[Task goal]
From the entries that follow, copy exactly the lines beginning at the line holding "Screen dimensions: 858x358" and continuing through the line holding "Task: Click the Sign up for phonehome heading".

Pixel coordinate grounding data:
========

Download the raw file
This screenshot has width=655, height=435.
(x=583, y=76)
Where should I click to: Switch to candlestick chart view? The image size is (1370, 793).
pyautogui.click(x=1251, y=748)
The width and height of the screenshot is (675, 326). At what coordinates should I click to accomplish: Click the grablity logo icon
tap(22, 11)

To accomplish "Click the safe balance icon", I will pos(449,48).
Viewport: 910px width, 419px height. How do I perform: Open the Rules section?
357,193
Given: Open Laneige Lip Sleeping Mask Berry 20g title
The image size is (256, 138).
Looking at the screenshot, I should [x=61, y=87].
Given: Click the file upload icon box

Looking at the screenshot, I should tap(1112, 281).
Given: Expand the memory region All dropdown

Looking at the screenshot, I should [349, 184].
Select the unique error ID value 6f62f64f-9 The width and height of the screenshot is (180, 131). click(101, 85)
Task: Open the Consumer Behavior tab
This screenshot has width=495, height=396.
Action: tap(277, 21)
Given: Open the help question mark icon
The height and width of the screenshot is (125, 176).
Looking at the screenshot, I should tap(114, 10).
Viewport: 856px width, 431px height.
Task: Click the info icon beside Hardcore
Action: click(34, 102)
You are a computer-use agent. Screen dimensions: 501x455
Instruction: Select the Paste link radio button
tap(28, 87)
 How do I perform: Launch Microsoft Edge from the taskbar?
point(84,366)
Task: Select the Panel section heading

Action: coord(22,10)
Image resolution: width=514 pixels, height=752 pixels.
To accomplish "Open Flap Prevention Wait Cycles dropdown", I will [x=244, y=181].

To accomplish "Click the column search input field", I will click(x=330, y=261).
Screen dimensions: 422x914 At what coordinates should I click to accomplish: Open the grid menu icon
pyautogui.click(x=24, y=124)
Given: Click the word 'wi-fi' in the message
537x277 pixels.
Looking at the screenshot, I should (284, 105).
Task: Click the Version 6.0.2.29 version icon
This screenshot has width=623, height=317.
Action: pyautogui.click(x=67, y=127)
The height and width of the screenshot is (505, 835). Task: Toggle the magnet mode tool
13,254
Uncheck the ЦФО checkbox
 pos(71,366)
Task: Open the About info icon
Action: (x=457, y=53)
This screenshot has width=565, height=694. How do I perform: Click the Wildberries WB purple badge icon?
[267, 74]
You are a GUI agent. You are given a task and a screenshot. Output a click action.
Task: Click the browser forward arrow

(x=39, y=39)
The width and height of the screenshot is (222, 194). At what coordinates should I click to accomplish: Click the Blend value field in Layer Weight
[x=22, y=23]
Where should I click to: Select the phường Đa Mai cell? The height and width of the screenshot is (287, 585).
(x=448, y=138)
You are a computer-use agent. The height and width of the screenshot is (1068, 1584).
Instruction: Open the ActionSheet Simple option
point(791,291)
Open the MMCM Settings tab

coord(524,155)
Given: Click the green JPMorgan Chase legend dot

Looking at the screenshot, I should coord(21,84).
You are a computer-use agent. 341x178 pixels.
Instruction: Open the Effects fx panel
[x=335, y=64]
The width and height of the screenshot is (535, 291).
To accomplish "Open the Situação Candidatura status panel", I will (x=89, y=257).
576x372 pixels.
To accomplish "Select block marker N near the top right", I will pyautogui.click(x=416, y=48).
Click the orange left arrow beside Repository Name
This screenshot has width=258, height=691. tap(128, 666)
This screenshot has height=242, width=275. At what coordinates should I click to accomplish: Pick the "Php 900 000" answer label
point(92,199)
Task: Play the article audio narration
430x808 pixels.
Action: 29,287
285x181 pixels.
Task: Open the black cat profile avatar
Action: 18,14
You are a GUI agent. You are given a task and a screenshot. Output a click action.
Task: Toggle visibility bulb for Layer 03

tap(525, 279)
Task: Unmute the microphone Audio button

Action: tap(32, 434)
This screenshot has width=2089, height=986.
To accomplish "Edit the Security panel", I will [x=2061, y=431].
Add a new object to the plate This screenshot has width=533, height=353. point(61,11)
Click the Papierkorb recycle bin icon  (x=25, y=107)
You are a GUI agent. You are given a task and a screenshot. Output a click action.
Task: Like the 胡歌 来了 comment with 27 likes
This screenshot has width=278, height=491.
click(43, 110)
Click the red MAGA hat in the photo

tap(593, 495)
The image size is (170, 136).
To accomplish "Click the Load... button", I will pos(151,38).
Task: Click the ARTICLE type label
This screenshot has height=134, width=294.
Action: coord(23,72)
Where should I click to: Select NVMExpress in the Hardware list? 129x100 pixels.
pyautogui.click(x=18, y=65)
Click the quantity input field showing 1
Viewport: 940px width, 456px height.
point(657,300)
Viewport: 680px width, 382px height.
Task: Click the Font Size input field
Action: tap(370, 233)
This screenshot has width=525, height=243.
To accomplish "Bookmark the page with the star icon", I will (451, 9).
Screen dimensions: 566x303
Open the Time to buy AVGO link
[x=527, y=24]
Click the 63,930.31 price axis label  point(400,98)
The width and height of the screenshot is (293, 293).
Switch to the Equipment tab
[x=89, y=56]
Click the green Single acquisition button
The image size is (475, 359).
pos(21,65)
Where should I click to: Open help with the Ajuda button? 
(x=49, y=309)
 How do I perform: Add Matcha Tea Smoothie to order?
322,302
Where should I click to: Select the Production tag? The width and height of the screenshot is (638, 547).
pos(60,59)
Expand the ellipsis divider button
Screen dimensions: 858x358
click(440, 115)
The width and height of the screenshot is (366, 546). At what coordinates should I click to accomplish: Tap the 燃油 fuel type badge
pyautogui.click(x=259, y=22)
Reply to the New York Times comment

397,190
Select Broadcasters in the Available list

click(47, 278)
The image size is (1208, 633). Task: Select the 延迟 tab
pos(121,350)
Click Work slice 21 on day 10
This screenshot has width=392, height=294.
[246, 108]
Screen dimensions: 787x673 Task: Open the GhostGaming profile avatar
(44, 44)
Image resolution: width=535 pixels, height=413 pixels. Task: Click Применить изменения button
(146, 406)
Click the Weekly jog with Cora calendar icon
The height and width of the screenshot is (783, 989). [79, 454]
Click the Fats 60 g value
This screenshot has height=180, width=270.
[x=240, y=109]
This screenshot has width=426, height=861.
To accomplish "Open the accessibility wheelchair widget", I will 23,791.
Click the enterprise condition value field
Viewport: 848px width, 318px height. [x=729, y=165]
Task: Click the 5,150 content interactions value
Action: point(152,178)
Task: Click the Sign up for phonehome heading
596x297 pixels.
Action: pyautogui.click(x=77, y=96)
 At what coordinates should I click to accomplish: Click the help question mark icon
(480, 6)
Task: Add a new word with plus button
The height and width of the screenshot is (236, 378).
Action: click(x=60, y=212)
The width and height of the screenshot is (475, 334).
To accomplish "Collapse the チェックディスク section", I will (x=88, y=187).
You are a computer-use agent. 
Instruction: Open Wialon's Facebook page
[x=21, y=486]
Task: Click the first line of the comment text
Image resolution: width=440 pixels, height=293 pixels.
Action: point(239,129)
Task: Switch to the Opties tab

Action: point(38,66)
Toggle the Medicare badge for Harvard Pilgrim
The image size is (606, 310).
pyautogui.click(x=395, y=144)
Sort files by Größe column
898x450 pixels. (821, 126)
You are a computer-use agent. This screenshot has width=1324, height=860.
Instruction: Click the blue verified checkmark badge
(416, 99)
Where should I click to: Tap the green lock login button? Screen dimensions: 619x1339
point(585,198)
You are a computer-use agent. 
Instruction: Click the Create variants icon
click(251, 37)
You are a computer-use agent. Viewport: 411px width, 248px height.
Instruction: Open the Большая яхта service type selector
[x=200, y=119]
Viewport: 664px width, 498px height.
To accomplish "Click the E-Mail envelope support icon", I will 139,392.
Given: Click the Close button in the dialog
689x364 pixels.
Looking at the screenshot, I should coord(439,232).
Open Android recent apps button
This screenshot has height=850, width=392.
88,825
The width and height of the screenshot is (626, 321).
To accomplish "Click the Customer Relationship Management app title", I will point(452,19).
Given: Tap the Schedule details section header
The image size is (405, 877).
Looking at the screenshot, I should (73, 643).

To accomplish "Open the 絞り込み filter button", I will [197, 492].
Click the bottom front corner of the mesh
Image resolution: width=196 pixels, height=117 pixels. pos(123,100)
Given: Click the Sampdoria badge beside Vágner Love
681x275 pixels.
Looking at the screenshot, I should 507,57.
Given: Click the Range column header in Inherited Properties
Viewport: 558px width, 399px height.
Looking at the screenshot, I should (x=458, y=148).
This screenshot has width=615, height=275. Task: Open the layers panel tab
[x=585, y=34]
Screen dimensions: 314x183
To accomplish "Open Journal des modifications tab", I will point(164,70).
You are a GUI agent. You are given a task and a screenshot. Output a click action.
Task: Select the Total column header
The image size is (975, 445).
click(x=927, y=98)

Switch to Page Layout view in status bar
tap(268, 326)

========

[Answer to the exercise]
Screen dimensions: 858x358
click(440, 115)
The width and height of the screenshot is (366, 546). At what coordinates should I click to accomplish: Tap the 燃油 fuel type badge
pyautogui.click(x=259, y=22)
Reply to the New York Times comment

397,190
Select Broadcasters in the Available list

click(47, 278)
The image size is (1208, 633). Task: Select the 延迟 tab
pos(121,350)
Click Work slice 21 on day 10
This screenshot has width=392, height=294.
[246, 108]
Screen dimensions: 787x673 Task: Open the GhostGaming profile avatar
(44, 44)
Image resolution: width=535 pixels, height=413 pixels. Task: Click Применить изменения button
(146, 406)
Click the Weekly jog with Cora calendar icon
The height and width of the screenshot is (783, 989). [79, 454]
Click the Fats 60 g value
This screenshot has height=180, width=270.
[x=240, y=109]
This screenshot has width=426, height=861.
To accomplish "Open the accessibility wheelchair widget", I will 23,791.
Click the enterprise condition value field
Viewport: 848px width, 318px height. [x=729, y=165]
Task: Click the 5,150 content interactions value
Action: point(152,178)
Task: Click the Sign up for phonehome heading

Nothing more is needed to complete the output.